Joseph V Lombardi (Cooper University Hospital, Camden, USA) reported long-term outcomes favouring the continued safety and effectiveness of a composite device (proximal covered stent graft plus distal bare stent) deployed for the endovascular repair of acute, type B aortic dissection (TBAD) complicated by aortic rupture and/or malperfusion.
“STABLE II results place freedom from all-cause mortality at 80.3% at one year, and 68.9% at five years [with the use of the Zenith dissection endovascular system from Cook Medical]. Further, there were two procedure-related deaths, and the freedom from dissection-related mortality remained 97.1% at one year through five years,” he told delegates of the Society for Vascular Surgery’s Vascular Annual Meeting (SVS VAM 2021; 18–21 August, San Diego, USA and online).

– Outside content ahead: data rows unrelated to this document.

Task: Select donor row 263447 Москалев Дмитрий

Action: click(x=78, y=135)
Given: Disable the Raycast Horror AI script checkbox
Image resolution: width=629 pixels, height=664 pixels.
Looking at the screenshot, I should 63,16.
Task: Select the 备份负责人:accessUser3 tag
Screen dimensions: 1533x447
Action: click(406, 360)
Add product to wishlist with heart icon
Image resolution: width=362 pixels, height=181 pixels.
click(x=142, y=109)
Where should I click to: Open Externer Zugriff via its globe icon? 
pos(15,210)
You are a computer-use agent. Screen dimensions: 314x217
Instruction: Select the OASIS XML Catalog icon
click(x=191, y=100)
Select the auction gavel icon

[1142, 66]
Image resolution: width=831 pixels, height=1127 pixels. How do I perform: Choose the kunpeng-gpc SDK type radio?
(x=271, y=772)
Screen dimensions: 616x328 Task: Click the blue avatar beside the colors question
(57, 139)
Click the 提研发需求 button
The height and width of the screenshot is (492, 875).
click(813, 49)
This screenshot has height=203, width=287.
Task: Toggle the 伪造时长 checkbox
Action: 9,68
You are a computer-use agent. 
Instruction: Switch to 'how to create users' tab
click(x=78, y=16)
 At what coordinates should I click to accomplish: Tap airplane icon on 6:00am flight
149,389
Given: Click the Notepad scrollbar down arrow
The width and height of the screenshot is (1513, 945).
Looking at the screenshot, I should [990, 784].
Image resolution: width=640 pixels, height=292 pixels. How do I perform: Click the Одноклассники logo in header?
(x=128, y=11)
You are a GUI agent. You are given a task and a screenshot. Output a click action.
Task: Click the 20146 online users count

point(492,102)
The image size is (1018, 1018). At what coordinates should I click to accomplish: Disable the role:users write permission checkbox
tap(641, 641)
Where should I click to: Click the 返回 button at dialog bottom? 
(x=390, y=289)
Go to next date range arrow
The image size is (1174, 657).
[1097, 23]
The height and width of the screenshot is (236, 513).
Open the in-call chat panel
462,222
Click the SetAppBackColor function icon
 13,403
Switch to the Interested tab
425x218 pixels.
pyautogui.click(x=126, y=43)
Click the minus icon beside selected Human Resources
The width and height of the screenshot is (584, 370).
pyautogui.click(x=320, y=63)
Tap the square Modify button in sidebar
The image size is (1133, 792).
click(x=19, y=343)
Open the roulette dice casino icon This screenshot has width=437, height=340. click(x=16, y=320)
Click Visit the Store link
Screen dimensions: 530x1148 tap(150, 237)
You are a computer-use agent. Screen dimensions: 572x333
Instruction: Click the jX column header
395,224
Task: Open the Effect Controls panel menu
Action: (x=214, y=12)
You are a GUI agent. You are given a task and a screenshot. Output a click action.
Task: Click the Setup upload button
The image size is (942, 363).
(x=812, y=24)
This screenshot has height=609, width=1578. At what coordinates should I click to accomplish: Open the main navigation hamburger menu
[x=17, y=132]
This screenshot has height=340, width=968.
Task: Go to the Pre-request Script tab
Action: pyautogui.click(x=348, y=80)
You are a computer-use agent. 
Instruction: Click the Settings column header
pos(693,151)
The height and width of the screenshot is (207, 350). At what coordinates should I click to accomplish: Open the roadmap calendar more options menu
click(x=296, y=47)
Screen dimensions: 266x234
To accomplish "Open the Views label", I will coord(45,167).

The Zenith endovascular system includes a proximal covered stent graft to cover the primary entry tear plus a distal bare metal stent, built on a nitinol Z-stent platform, for true lumen support. The bare metal component provides expansible support along the length of the dissected aorta without blocking critical branch vessels to provide a scaffolding to aid adjunctive interventions and facilitate favourable aortic remodelling of the entire dissected aorta.
Outlining the adverse events seen in the study, Lombardi commented that notable adverse events at one year were one instance of aortic rupture, one instance of conversion to open repair and two instances of stroke—there were no instances of paraplegia or paraparesis. “Freedom from secondary intervention was 88.2% in one year, and 70.7% at five years and secondary interventions were used to treat a number of presentations, including distal aortic growth. Aortic growth distal to the stent graft suggests the need for continuous monitoring,” he added.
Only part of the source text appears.